Primeiro, queria deixar duas notas iniciais sobre a utilização deste fuso:
- por cá, quer se fie linho ou lã, a roca está quase sempre presente para suportar as fibras enquanto fiamos. Não é tão comum encontrar quem fie sem roca, mas existe;
- o fuso pode estar sempre na mão ou ser utilizado em suspensão, embora neste caso apenas por curtos espaços de tempo. Ser utilizado em suspensão, depende da qualidade do fuso (principalmente de ter uma boa mainça, como os meus), da mestria da fiandeira e do tipo de fio que se está a fiar. Também depende da preferência pessoal, como iremos ver mais abaixo nos vídeos;
Ora aqui vamos nós:
Neste video da Adelaide a fiar linho, que captei na Corredoura (Guimarães) em 2013 vemos a técnica mais comum. A mão esquerda puxa as fibras enquanto a direita roda o fuso. Se repararem bem, a mão do fuso abre-se ligeiramente para o deixar girar livremente, quase em suspensão. Isto permite que o fuso gire mais rápido, claro.
Outro exemplo de uma técnica mais tradicional é a da Benta. Apesar de estar a fiar lã, a técnica é semelhante à da Adelaide.
A Benta já não se encontra entre nós, mas mantém-se na memória daqueles que se cruzaram com ela. Foi uma das pessoas mais interessantes que alguma vez conheci e de quem respiguei conhecimento muito valioso. Podem ver mais vídeos da Benta aqui: #01, #02, #03, #04, #05, #06 e #07.

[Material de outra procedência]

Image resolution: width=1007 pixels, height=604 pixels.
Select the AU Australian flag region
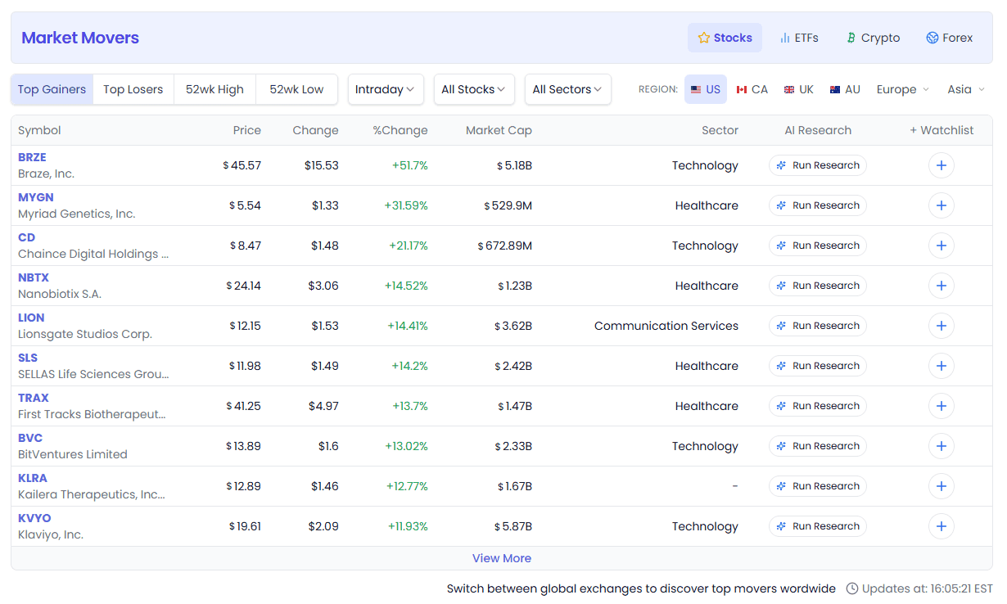click(x=845, y=89)
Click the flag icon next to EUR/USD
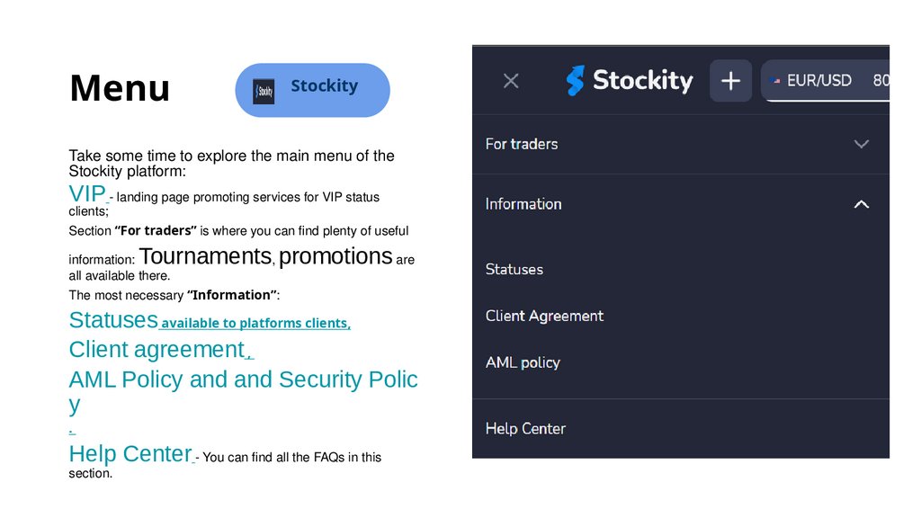This screenshot has width=921, height=518. tap(776, 81)
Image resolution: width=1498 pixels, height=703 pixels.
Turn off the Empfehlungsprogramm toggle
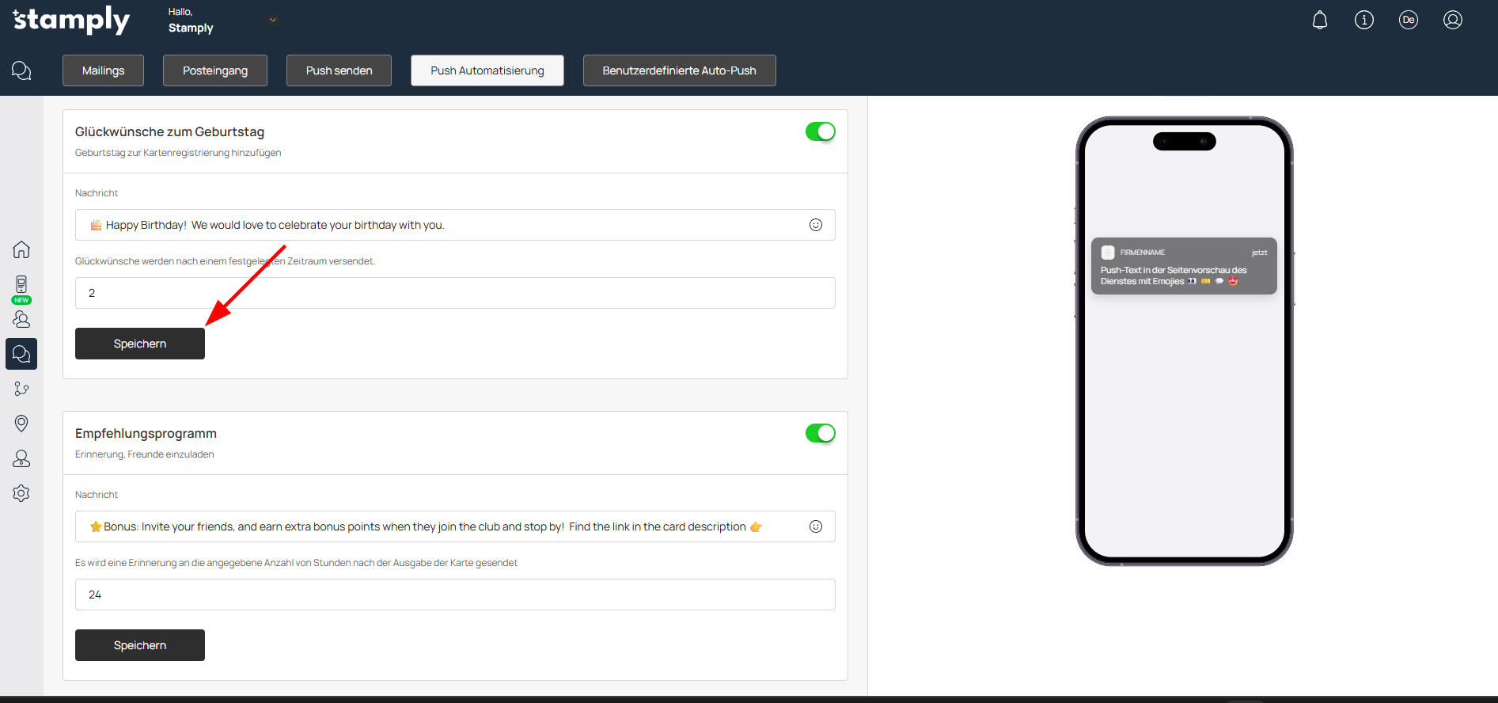tap(820, 433)
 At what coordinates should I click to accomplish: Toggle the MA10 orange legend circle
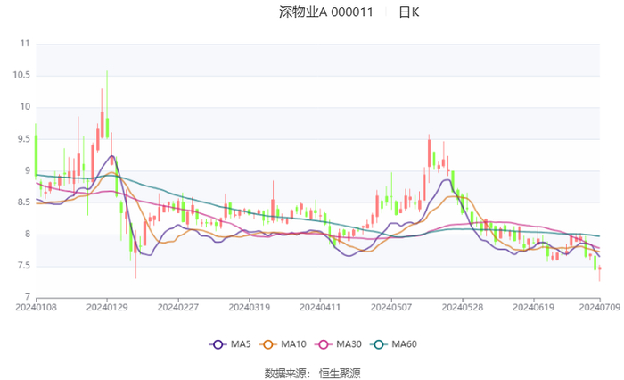pyautogui.click(x=268, y=344)
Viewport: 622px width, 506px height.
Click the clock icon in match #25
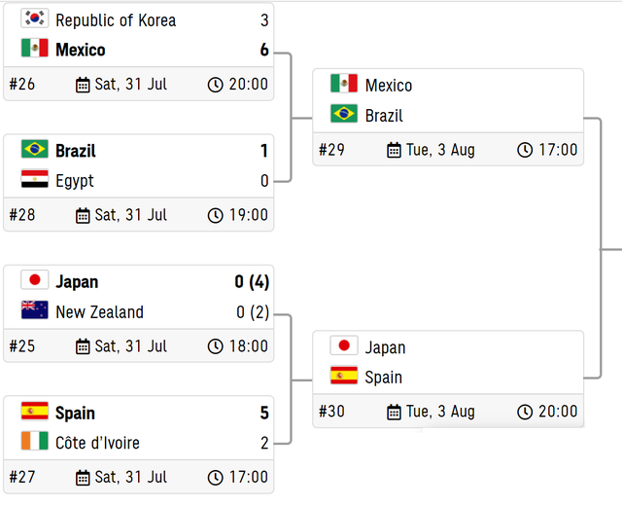coord(216,346)
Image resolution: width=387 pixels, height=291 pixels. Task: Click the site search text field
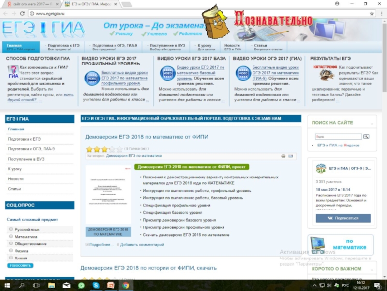[338, 137]
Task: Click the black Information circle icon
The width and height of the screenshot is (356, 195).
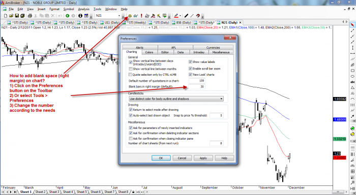Action: pyautogui.click(x=80, y=16)
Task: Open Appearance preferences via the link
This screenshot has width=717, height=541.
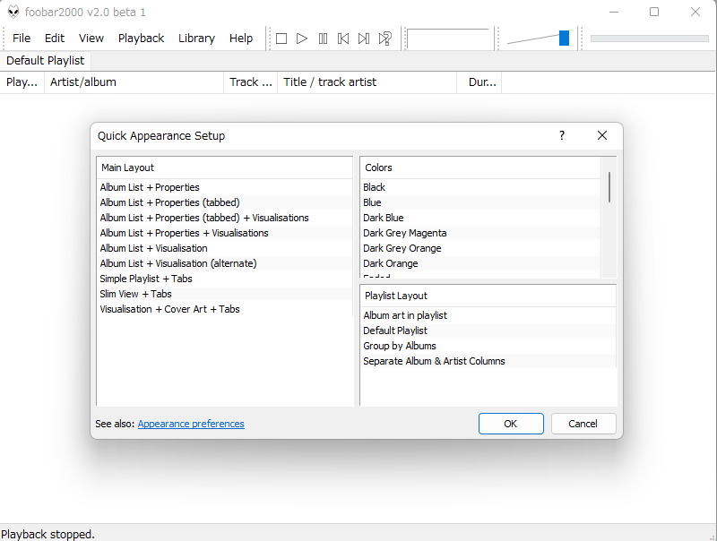Action: [x=191, y=424]
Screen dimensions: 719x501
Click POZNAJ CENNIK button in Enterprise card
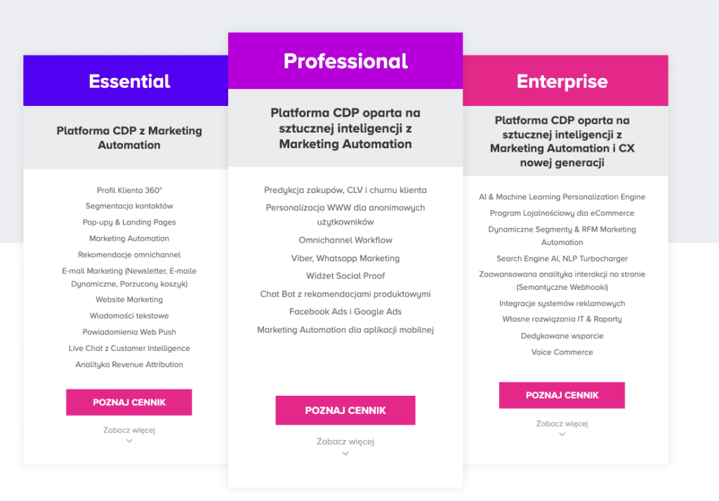562,395
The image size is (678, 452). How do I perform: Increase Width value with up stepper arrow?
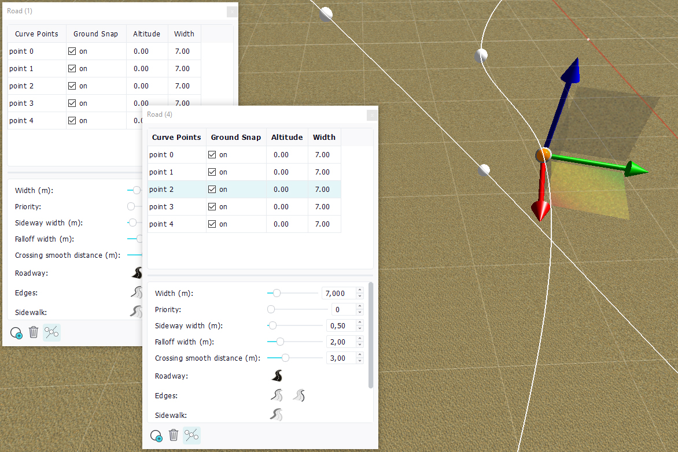[x=359, y=291]

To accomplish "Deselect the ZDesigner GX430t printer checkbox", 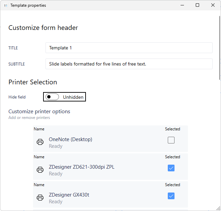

Aqui temos a Ilídia, minha querida amiga e professora, com quem tive a sorte de fazer a minha iniciação na Lã e na fiação e que me deixa sempre hipnotizada quando a vejo a trabalhar. Este pequeno vídeo fi-lo em Setembro passado e o que ela está a fazer é a fiar para produziros fusos, coisa rara de se ver por cá nos dias que correm. Com isto quero dizer que ela está, de facto, a fiar para vender e que, portanto, não está a brincar em serviço como se pode ver pelo tamanho da maçaroca, bem como pela destreza e velocidade. Como podem ver, ela fia em suspensão. Sabem porquê? Porque dela têm uma boa mainça. E têm uma boa mainça porque ela não brinca em serviço. Um fuso mais ou menos bom não serve para a Ilídia.
Depois temos a minha amiga Tita Costa. A Tita aprendeu a fiar com uma senhora da zona do Douro que era amiga da família dela. O fuso que ela está a usar, que é de uma incrível qualidade com uma exímia mainça feita em latão, pertencia a essa senhora e portanto já tinha trabalhado muito antes de chegar às mãos da Tita.
A técnica que a Tita aprendeu e usa actualmente não inclui roca e o fuso nunca sai da mão porque nunca é utilizado em suspensão. Aquele som que ouvem, é o fio a saltar da mainça enquanto recebe a torção. A Tita costuma dizer que é o fuso a cantar.
Na verdade, o fuso dela permite fiar em suspensão, mas ela não o faz.
Eu tenho vários fusos do mesmo género, todos antigos, mas apenas um tem a mesma qualidade do da Tita e é o que mais uso para fiar. Até hoje não o consegui replicar e os que encontro à venda em feiras ou noutras lojas são mais úteis para decoração do que para fiar. Geralmente os fusos com a ponteira metálica eram mais utilizados para fiar linho, mas podemos perfeitamente fiar outras fibras com ele.
Para terminar deixo a Fátima a fiar com um cabo de vassoura adaptado para ser um fuso, porque o que há mais são técnicas diferentes e o que é preciso encontrar é aquela que cumpre a função da forma que sentimos que nos é mais confortável e produtiva.